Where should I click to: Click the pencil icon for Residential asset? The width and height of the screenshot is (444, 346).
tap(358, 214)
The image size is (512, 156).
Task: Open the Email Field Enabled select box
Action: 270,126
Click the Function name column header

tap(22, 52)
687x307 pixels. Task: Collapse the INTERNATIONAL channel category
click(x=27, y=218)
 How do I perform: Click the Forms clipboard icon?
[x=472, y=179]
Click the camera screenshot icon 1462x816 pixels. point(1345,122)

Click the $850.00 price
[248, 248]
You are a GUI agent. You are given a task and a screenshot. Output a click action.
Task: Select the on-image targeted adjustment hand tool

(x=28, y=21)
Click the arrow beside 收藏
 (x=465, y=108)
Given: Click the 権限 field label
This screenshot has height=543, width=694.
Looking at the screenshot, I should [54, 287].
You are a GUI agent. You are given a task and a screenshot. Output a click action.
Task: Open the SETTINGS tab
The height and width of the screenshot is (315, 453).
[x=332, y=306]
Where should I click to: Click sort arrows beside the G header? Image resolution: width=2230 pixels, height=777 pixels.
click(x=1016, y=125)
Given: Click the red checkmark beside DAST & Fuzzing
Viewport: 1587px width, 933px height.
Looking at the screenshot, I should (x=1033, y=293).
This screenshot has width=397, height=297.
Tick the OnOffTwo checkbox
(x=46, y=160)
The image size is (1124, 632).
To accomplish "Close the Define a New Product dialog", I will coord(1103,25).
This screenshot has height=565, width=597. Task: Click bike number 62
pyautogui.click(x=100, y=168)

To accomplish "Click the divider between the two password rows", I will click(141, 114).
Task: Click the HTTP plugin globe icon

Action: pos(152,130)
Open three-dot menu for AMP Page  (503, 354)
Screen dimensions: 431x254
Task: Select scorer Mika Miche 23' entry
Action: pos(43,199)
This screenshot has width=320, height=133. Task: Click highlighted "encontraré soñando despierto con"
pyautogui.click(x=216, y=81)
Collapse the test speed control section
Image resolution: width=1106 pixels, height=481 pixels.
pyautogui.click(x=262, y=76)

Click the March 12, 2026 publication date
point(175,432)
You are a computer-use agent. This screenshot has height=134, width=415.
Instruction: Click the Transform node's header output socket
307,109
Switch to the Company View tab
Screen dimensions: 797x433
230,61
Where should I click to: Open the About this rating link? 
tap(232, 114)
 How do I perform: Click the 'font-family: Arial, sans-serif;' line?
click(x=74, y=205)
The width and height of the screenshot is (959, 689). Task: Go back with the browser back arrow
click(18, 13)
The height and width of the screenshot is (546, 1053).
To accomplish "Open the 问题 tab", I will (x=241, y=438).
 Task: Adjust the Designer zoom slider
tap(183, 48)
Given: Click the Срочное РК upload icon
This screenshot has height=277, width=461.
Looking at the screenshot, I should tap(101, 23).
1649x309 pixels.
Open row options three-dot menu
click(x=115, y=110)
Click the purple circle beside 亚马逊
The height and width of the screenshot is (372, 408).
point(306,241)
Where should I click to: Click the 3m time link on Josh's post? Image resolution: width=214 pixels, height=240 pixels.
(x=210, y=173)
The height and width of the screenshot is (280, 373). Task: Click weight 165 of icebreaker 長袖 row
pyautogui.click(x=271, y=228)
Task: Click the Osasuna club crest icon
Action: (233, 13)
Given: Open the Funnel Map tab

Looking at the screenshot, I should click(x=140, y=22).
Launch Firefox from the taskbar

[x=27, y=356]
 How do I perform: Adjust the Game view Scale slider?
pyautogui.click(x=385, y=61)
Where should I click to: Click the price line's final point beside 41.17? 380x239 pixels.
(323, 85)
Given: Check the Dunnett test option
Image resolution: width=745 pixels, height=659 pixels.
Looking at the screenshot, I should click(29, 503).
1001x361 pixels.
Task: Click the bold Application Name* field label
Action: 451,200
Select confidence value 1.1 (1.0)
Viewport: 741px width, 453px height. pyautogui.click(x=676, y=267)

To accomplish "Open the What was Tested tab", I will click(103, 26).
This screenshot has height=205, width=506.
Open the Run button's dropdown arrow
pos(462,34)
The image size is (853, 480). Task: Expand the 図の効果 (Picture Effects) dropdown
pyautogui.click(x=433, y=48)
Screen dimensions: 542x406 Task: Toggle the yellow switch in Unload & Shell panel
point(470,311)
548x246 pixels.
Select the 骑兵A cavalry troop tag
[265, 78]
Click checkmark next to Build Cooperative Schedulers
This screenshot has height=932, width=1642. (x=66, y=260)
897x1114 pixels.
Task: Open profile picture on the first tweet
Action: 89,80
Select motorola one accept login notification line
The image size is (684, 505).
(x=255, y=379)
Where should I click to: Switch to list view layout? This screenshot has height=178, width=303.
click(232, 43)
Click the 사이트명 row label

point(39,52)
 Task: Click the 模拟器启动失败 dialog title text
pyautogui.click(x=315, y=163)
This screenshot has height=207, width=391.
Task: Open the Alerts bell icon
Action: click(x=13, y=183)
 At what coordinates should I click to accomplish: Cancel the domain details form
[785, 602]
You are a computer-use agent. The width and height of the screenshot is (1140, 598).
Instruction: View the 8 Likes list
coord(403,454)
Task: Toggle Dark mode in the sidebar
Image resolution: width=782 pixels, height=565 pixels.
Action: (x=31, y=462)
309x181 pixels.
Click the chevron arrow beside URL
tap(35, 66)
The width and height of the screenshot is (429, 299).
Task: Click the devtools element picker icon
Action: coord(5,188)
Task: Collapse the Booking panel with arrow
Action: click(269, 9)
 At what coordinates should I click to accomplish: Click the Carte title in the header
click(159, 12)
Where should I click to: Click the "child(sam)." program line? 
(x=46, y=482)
# # # # # # #
When the line containing "Given: Click the 権限 field label" is reached, include it and stop. Until then, output each line of the entries exactly as given, starting from the first.

▶ _TASK SOLUTION_:
Where should I click to: Click the pencil icon for Residential asset? The width and height of the screenshot is (444, 346).
tap(358, 214)
The image size is (512, 156).
Task: Open the Email Field Enabled select box
Action: 270,126
Click the Function name column header

tap(22, 52)
687x307 pixels. Task: Collapse the INTERNATIONAL channel category
click(x=27, y=218)
 How do I perform: Click the Forms clipboard icon?
[x=472, y=179]
Click the camera screenshot icon 1462x816 pixels. point(1345,122)

Click the $850.00 price
[248, 248]
You are a GUI agent. You are given a task and a screenshot. Output a click action.
Task: Select the on-image targeted adjustment hand tool

(x=28, y=21)
Click the arrow beside 收藏
 (x=465, y=108)
Given: Click the 権限 field label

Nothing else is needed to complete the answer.